Exercise data Block Start

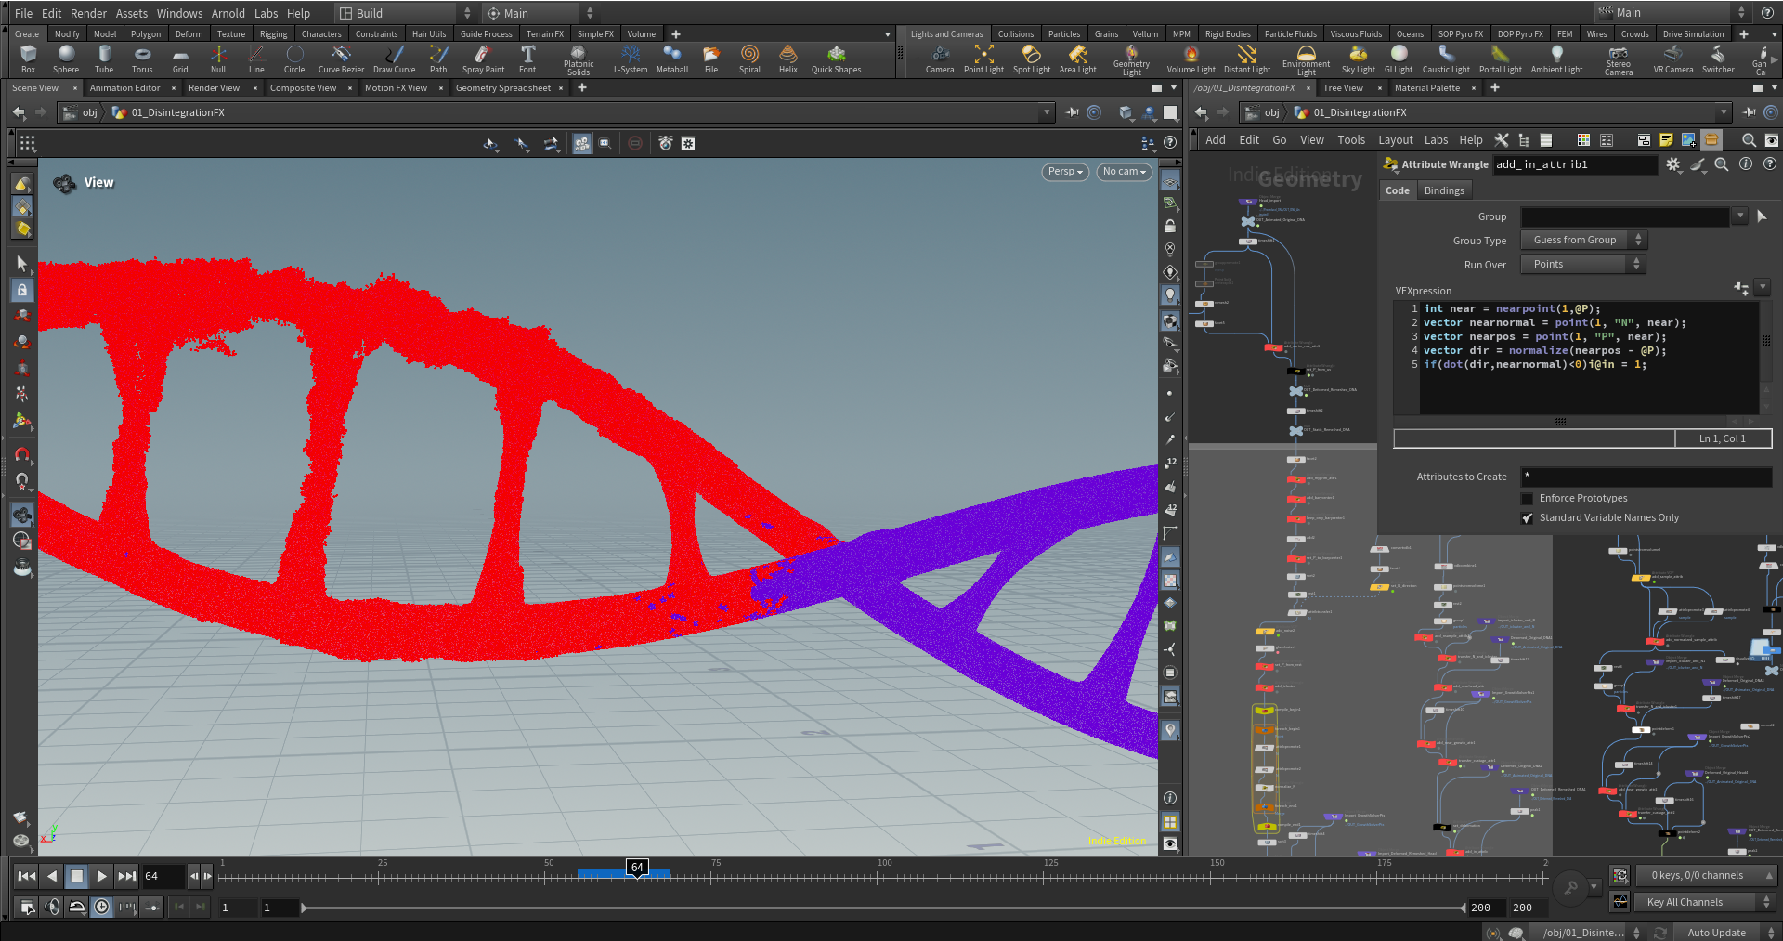
Task: Click the Torus shelf tool
Action: (x=142, y=59)
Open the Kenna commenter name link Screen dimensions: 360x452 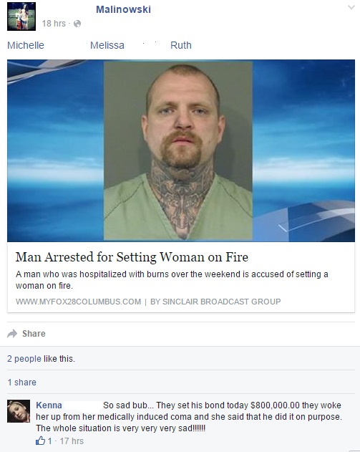click(x=49, y=405)
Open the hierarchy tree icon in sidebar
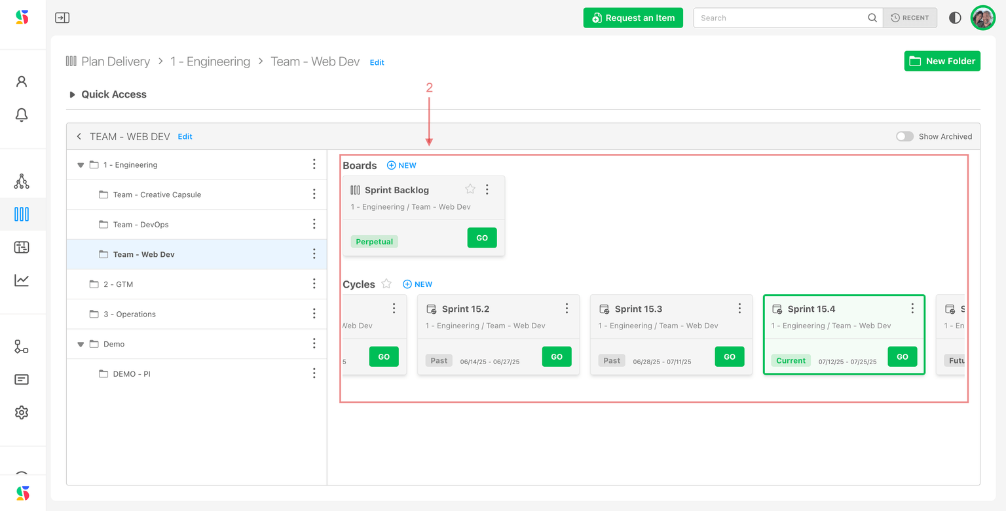Screen dimensions: 1006x511 (22, 181)
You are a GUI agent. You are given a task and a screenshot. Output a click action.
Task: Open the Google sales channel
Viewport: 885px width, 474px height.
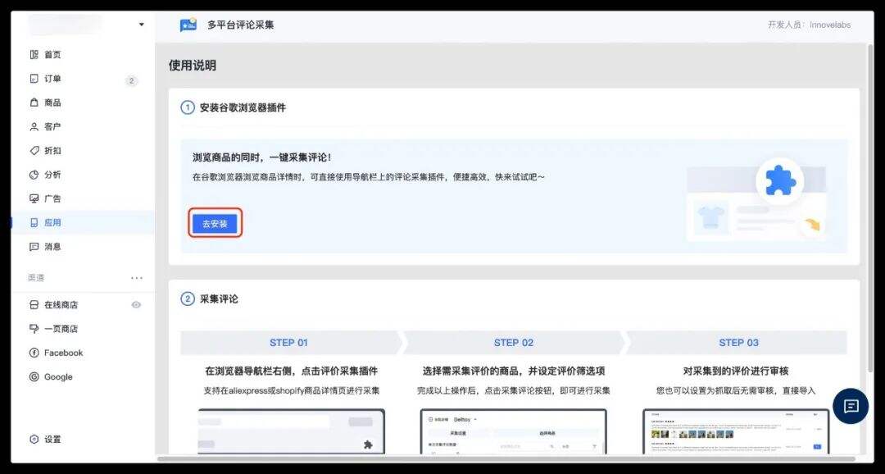(x=33, y=376)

Exercise data Block End

__The task__
Reproduce exactly, with every picture left out, the lines from the one that contains "Open the hierarchy tree icon in sidebar" to the final line of the records above.

__Written answer__
Open the hierarchy tree icon in sidebar
Screen dimensions: 1006x511 (22, 181)
You are a GUI agent. You are given a task and a screenshot. Output a click action.
Task: Open the Google sales channel
Viewport: 885px width, 474px height.
(x=33, y=376)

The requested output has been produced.